#### Task data:

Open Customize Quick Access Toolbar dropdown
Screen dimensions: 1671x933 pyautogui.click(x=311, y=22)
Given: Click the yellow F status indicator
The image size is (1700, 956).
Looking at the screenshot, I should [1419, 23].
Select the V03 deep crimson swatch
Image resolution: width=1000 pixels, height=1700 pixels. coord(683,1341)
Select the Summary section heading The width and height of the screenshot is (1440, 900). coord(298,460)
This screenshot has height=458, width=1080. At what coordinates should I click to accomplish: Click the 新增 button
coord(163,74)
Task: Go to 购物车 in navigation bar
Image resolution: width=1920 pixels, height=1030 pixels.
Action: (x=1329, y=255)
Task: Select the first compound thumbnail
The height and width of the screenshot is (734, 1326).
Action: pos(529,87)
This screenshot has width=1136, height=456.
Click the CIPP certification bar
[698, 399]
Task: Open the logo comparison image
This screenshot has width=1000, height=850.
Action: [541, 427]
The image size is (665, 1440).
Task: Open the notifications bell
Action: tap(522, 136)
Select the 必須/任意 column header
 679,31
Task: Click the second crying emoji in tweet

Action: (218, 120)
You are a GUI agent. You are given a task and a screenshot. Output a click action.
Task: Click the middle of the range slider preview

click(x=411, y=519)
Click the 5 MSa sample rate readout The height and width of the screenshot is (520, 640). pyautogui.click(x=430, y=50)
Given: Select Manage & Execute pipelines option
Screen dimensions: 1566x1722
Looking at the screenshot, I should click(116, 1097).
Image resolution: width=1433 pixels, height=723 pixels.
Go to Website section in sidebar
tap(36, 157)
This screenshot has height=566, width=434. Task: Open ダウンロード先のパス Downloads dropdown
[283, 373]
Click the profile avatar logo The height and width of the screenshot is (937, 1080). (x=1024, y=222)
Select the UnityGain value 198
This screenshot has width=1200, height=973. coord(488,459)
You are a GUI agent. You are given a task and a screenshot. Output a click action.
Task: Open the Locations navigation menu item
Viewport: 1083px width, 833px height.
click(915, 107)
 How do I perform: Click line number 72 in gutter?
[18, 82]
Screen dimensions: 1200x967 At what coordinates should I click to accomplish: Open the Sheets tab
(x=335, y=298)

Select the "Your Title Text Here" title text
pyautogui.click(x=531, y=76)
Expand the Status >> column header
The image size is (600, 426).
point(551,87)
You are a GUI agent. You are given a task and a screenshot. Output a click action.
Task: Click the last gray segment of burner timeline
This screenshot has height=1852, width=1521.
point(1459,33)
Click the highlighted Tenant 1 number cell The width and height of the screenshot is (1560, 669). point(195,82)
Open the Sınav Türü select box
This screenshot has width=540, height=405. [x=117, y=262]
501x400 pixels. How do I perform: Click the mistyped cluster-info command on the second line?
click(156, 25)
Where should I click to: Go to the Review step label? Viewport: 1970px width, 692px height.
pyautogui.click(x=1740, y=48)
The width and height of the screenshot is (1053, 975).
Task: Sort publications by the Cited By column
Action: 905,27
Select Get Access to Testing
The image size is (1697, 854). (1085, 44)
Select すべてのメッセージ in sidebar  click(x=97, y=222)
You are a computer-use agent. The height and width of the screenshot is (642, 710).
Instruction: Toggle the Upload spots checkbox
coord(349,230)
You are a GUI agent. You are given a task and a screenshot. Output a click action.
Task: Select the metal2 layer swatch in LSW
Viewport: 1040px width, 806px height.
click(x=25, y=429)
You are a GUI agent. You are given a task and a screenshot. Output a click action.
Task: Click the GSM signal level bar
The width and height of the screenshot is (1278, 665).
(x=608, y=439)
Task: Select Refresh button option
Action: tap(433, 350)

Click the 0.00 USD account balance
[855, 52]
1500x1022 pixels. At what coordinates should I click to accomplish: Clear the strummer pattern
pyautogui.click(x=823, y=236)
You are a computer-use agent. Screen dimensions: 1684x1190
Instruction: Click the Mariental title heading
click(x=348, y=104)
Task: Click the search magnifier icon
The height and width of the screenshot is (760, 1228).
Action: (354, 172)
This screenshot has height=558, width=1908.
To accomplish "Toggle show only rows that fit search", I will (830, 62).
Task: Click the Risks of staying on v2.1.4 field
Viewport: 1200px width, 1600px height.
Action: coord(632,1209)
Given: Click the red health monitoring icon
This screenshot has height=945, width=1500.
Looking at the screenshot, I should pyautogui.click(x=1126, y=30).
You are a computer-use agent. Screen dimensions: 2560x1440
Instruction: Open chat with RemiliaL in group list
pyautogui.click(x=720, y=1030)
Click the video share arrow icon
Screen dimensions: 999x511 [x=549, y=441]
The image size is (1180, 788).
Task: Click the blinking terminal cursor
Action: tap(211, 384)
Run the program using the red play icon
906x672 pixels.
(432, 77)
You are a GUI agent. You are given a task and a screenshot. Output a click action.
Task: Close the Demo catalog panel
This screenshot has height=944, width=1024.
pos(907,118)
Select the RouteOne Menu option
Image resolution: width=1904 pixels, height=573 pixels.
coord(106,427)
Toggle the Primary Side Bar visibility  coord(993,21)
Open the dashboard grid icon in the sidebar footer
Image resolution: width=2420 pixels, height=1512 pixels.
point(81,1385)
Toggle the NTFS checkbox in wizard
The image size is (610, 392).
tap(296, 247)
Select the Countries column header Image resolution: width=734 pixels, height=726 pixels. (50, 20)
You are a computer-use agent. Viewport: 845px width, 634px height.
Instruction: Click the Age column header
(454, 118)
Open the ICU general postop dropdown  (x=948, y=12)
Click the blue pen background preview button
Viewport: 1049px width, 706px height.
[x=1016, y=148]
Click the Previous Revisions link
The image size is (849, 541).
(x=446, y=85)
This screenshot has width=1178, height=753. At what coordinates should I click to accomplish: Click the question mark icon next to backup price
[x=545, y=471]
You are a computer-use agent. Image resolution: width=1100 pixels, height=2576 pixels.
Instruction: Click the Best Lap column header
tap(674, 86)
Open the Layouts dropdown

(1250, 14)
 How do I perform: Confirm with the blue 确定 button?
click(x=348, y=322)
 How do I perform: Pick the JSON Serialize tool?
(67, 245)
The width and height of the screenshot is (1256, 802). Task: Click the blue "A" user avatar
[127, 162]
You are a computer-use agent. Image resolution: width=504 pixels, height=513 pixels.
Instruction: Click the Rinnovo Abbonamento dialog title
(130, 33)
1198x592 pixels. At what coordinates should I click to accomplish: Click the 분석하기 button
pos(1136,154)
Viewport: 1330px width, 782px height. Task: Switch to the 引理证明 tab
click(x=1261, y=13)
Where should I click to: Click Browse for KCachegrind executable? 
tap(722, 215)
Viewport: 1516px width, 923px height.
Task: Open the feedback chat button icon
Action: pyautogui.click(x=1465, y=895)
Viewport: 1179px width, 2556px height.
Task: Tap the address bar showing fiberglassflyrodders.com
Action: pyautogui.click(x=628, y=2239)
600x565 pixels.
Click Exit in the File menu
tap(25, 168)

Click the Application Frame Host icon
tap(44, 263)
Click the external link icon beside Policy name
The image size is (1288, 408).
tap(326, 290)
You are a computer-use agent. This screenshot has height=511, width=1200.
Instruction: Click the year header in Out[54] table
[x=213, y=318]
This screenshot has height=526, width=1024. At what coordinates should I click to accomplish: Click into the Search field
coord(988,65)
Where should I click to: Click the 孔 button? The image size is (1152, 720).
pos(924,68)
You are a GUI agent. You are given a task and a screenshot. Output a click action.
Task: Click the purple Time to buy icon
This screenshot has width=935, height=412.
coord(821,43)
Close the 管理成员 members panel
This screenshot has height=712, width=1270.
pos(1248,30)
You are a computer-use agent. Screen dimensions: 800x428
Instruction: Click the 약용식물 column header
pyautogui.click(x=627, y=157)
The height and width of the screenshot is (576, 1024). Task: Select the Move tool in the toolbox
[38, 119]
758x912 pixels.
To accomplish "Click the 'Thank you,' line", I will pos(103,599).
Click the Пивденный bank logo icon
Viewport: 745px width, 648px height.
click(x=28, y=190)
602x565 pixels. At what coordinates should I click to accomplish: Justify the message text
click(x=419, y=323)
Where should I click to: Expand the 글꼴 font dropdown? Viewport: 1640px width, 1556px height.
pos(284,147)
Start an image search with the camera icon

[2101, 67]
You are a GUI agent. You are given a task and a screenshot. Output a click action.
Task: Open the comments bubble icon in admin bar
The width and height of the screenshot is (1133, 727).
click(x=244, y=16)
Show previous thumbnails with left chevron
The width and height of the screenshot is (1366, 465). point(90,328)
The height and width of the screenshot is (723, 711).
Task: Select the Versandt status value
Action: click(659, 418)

#### Work item:
When you reach the line in the material above that holds "Toggle the NTFS checkbox in wizard", begin reproducing lines exactly, and stop after the line that holds "Click the blue pen background preview button".

#### Task answer:
Toggle the NTFS checkbox in wizard
The image size is (610, 392).
tap(296, 247)
Select the Countries column header Image resolution: width=734 pixels, height=726 pixels. (50, 20)
You are a computer-use agent. Viewport: 845px width, 634px height.
Instruction: Click the Age column header
(454, 118)
Open the ICU general postop dropdown  (x=948, y=12)
Click the blue pen background preview button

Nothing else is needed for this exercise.